Starting at 50, Social Security says, the average American man will live until 80 and the average women, until 83. But that covers the population as a whole. People in the upper income brackets live much, much longer than those with average incomes or below. I think the magnitude of the difference will surprise you.
The poorest fifth of American men who are currently 50 will, on average, make it to age 76. The richest fifth will live 13 years longer – to age 89. Women in the richest fifth are looking at a life expectancy of 92! In the second-richest fifth, life expectancy is almost the same – 88 for men and 91 for women.
And remember, those are averages. Roughly half of the richest fifth will live longer than 89 or 92.
The 90-year-old population has tripled over the past three decades. Last April, my family celebrated my mother’s 102nd birthday. She’s sharp and happy, thank you very much, and five years ago married a lovely (and equally sharp) young man of 86.
So you never know! Your savings are going to have to last a lot longer than you might think.
The principle reason for the longevity gap appears to healthy behavior. Topping the list: the steep decline in smoking amount higher-income people, who are also likely to be well educated. They’re also less likely to do serious drugs or grow hugely fat. There are faint connections between longevity and being covered by health insurance, but in the U.S. – so far — they’re not statistically significant. Still, it’s worth noting that in Canada, which provides universal health care, life expectancy has not only risen but the gap in between rich and poor has narrowed over the past 40 years.
Interestingly, the link between income and good health does not plateau, it keeps on going up. The richest 10 percent live longer than the second richest 10 percent. Do they have bigger gyms? Does the charm of money-making keep them in the game longer? Who knows?
The longevity gap has clear implications for public policy as well as personal finance.
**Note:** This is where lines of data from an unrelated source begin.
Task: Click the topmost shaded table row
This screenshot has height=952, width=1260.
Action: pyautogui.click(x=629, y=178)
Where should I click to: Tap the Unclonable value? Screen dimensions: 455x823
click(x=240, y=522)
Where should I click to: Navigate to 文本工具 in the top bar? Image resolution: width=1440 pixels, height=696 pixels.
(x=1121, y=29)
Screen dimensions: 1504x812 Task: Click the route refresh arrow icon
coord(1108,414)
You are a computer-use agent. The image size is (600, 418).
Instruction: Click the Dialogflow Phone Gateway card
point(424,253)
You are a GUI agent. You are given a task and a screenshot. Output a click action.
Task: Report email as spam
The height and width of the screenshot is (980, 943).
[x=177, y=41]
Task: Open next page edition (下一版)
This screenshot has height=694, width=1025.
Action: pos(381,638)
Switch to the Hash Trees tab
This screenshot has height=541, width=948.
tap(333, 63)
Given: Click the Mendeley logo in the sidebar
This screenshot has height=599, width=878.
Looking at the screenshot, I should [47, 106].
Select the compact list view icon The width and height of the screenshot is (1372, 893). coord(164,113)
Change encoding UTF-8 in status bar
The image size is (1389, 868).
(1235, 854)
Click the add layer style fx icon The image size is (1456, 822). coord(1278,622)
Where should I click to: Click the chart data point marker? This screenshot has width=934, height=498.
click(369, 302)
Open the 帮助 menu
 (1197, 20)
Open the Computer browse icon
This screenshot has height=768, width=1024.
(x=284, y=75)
In the public arena, wealthier people are benefiting more than they used to from Social Security and Medicare, because they collect for many more years. Further increases in the retirement or Medicare age would benefit the wealthy, in particular.
As for personal finance, these data are telling you not to go hunting for “safety” or “income investments” just because you’re 60 or 65. At those ages, you are still a long-term investor with perhaps 30 years to live. Over that period of time, the U.S. economy will grow, the global economy will grow, and retirees living on their savings or piling it up for their heirs should be along for the ride.
The longevity data also suggest that you allocate more of your money to stocks than someone your age might have done 20 years ago. Since World War II, the average bear market – from peak to trough and back to the peak again — lasted just 29 months (measured by Standard & Poor’s 500-stock average and assuming dividends reinvested). The longest lasted a little over five years (2000-2006). Assuming that you’re broadly invested, you have plenty of time to wait until stocks recover.
Finally, you need a careful plan for spending from your assets after your paycheck stops. Odds are, you’ll be living for many for years than you imagined. You want to be sure of maintaining your standard of living with no – zero – risk of ever running short.